▶ [TASK INPUT]:
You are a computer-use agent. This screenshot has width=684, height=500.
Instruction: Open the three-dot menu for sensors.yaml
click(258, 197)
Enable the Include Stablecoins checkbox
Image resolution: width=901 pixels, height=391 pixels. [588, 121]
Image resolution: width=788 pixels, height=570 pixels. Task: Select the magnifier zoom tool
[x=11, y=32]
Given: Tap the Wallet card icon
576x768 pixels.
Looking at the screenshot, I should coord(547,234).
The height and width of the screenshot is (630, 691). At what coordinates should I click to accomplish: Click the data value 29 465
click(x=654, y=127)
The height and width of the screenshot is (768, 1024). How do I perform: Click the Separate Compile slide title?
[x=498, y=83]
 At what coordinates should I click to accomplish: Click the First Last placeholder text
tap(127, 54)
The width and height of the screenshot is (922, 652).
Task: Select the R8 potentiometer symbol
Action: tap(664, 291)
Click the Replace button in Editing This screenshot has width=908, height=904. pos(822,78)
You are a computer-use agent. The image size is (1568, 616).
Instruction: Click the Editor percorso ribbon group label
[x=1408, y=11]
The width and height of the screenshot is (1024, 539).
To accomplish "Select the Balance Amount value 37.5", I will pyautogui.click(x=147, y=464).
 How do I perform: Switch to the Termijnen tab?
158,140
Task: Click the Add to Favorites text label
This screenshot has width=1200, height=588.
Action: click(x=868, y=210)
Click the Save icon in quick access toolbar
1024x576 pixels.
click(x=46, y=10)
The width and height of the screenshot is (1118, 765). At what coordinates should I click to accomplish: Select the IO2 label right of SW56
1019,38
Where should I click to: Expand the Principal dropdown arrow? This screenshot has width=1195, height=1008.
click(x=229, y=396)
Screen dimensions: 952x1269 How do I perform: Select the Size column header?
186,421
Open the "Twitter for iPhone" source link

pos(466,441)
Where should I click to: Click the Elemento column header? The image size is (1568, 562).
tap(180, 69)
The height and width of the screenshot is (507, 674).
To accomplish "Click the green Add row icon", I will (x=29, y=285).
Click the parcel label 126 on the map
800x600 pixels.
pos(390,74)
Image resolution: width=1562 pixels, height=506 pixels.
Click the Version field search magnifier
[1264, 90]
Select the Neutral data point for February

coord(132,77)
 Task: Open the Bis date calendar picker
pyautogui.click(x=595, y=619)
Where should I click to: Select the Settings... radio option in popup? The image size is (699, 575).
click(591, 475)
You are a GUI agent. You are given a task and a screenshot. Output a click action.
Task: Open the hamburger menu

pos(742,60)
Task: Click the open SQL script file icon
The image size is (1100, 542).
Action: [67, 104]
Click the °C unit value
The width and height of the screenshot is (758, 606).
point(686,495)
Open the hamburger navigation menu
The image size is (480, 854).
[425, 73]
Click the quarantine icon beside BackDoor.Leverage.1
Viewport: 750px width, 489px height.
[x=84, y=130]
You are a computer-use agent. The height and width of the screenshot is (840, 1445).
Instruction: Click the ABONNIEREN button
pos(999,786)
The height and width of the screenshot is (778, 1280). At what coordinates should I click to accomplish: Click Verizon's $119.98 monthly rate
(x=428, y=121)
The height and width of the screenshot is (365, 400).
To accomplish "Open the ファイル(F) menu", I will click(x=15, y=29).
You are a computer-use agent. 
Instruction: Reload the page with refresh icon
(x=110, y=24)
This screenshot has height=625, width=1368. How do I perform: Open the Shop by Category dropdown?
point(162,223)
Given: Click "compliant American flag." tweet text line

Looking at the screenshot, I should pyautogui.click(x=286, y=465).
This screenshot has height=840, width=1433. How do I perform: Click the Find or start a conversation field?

▶ [EXERCISE DETAILS]: Repeat the entries shown above, every one, word for word.

▶ [YOUR RESPONSE]:
You are a computer-use agent. This screenshot has width=684, height=500.
Instruction: Open the three-dot menu for sensors.yaml
click(258, 197)
Enable the Include Stablecoins checkbox
Image resolution: width=901 pixels, height=391 pixels. [588, 121]
Image resolution: width=788 pixels, height=570 pixels. Task: Select the magnifier zoom tool
[x=11, y=32]
Given: Tap the Wallet card icon
576x768 pixels.
Looking at the screenshot, I should coord(547,234).
The height and width of the screenshot is (630, 691). At what coordinates should I click to accomplish: Click the data value 29 465
click(x=654, y=127)
The height and width of the screenshot is (768, 1024). How do I perform: Click the Separate Compile slide title?
[x=498, y=83]
 At what coordinates should I click to accomplish: Click the First Last placeholder text
tap(127, 54)
The width and height of the screenshot is (922, 652).
Task: Select the R8 potentiometer symbol
Action: tap(664, 291)
Click the Replace button in Editing This screenshot has width=908, height=904. pos(822,78)
You are a computer-use agent. The image size is (1568, 616).
Instruction: Click the Editor percorso ribbon group label
[x=1408, y=11]
The width and height of the screenshot is (1024, 539).
To accomplish "Select the Balance Amount value 37.5", I will pyautogui.click(x=147, y=464).
 How do I perform: Switch to the Termijnen tab?
158,140
Task: Click the Add to Favorites text label
This screenshot has width=1200, height=588.
Action: click(x=868, y=210)
Click the Save icon in quick access toolbar
1024x576 pixels.
click(x=46, y=10)
The width and height of the screenshot is (1118, 765). At what coordinates should I click to accomplish: Select the IO2 label right of SW56
1019,38
Where should I click to: Expand the Principal dropdown arrow? This screenshot has width=1195, height=1008.
click(x=229, y=396)
Screen dimensions: 952x1269 How do I perform: Select the Size column header?
186,421
Open the "Twitter for iPhone" source link

pos(466,441)
Where should I click to: Click the Elemento column header? The image size is (1568, 562).
tap(180, 69)
The height and width of the screenshot is (507, 674).
To accomplish "Click the green Add row icon", I will (x=29, y=285).
Click the parcel label 126 on the map
800x600 pixels.
pos(390,74)
Image resolution: width=1562 pixels, height=506 pixels.
Click the Version field search magnifier
[1264, 90]
Select the Neutral data point for February

coord(132,77)
 Task: Open the Bis date calendar picker
pyautogui.click(x=595, y=619)
Where should I click to: Select the Settings... radio option in popup? The image size is (699, 575).
click(591, 475)
You are a GUI agent. You are given a task and a screenshot. Output a click action.
Task: Open the hamburger menu

pos(742,60)
Task: Click the open SQL script file icon
The image size is (1100, 542).
Action: [67, 104]
Click the °C unit value
The width and height of the screenshot is (758, 606).
point(686,495)
Open the hamburger navigation menu
The image size is (480, 854).
[425, 73]
Click the quarantine icon beside BackDoor.Leverage.1
Viewport: 750px width, 489px height.
[x=84, y=130]
You are a computer-use agent. The height and width of the screenshot is (840, 1445).
Instruction: Click the ABONNIEREN button
pos(999,786)
The height and width of the screenshot is (778, 1280). At what coordinates should I click to accomplish: Click Verizon's $119.98 monthly rate
(x=428, y=121)
The height and width of the screenshot is (365, 400).
To accomplish "Open the ファイル(F) menu", I will click(x=15, y=29).
You are a computer-use agent. 
Instruction: Reload the page with refresh icon
(x=110, y=24)
This screenshot has height=625, width=1368. How do I perform: Open the Shop by Category dropdown?
point(162,223)
Given: Click "compliant American flag." tweet text line

Looking at the screenshot, I should pyautogui.click(x=286, y=465).
This screenshot has height=840, width=1433. How do I perform: Click the Find or start a conversation field?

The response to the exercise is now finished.